--- Work instruction ---
All records are to be printed again exactly as they appear.

--- Task material ---
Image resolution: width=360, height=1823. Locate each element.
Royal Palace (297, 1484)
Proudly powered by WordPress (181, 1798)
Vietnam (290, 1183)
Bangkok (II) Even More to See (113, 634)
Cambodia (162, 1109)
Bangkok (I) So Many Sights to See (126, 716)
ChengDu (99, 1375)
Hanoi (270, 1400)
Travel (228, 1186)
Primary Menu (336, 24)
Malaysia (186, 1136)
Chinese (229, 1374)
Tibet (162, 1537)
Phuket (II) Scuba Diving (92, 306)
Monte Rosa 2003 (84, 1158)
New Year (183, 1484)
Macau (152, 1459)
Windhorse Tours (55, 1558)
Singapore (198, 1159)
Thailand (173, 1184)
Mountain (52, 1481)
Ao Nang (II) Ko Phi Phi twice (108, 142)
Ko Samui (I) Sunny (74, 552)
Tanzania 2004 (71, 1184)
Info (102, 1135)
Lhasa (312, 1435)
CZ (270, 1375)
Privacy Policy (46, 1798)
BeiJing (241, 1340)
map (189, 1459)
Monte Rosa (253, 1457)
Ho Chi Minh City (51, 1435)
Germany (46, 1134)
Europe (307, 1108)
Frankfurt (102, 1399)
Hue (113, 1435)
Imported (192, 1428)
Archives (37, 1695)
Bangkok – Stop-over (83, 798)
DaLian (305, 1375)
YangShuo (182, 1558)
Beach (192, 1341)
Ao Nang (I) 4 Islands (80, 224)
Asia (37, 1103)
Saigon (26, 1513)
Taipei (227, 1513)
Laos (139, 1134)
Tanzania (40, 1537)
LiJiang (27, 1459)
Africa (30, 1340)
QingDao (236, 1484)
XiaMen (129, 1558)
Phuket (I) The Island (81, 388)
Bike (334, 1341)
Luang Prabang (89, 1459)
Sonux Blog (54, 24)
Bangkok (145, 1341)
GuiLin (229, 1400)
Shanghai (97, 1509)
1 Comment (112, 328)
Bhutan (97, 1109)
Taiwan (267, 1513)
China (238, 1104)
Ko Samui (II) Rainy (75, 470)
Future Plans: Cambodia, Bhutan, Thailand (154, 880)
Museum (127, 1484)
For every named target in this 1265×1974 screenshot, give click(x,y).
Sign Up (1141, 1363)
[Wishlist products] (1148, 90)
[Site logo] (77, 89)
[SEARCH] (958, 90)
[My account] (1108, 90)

--- Output of the task ---
Image resolution: width=360, height=1823. Locate each element.
Royal Palace (297, 1484)
Proudly powered by WordPress (181, 1798)
Vietnam (290, 1183)
Bangkok (II) Even More to See (113, 634)
Cambodia (162, 1109)
Bangkok (I) So Many Sights to See (126, 716)
ChengDu (99, 1375)
Hanoi (270, 1400)
Travel (228, 1186)
Primary Menu (336, 24)
Malaysia (186, 1136)
Chinese (229, 1374)
Tibet (162, 1537)
Phuket (II) Scuba Diving (92, 306)
Monte Rosa 2003 (84, 1158)
New Year (183, 1484)
Macau (152, 1459)
Windhorse Tours (55, 1558)
Singapore (198, 1159)
Thailand (173, 1184)
Mountain (52, 1481)
Ao Nang (II) Ko Phi Phi twice (108, 142)
Ko Samui (I) Sunny (74, 552)
Tanzania 2004 (71, 1184)
Info (102, 1135)
Lhasa (312, 1435)
CZ (270, 1375)
Privacy Policy (46, 1798)
BeiJing (241, 1340)
map (189, 1459)
Monte Rosa (253, 1457)
Ho Chi Minh City (51, 1435)
Germany (46, 1134)
Europe (307, 1108)
Frankfurt (102, 1399)
Hue (113, 1435)
Imported (192, 1428)
Archives (37, 1695)
Bangkok – Stop-over (83, 798)
DaLian (305, 1375)
YangShuo (182, 1558)
Beach (192, 1341)
Ao Nang (I) 4 Islands (80, 224)
Asia (37, 1103)
Saigon (26, 1513)
Taipei (227, 1513)
Laos (139, 1134)
Tanzania (40, 1537)
LiJiang (27, 1459)
Africa (30, 1340)
QingDao (236, 1484)
XiaMen (129, 1558)
Phuket (I) The Island (81, 388)
Bike (334, 1341)
Luang Prabang (89, 1459)
Sonux Blog (54, 24)
Bangkok (145, 1341)
GuiLin (229, 1400)
Shanghai (97, 1509)
1 Comment (112, 328)
Bhutan (97, 1109)
Taiwan (267, 1513)
China (238, 1104)
Ko Samui (II) Rainy (75, 470)
Future Plans: Cambodia, Bhutan, Thailand (154, 880)
Museum (127, 1484)
For every named target in this 1265×1974 screenshot, give click(x,y).
Sign Up (1141, 1363)
[Wishlist products] (1148, 90)
[Site logo] (77, 89)
[SEARCH] (958, 90)
[My account] (1108, 90)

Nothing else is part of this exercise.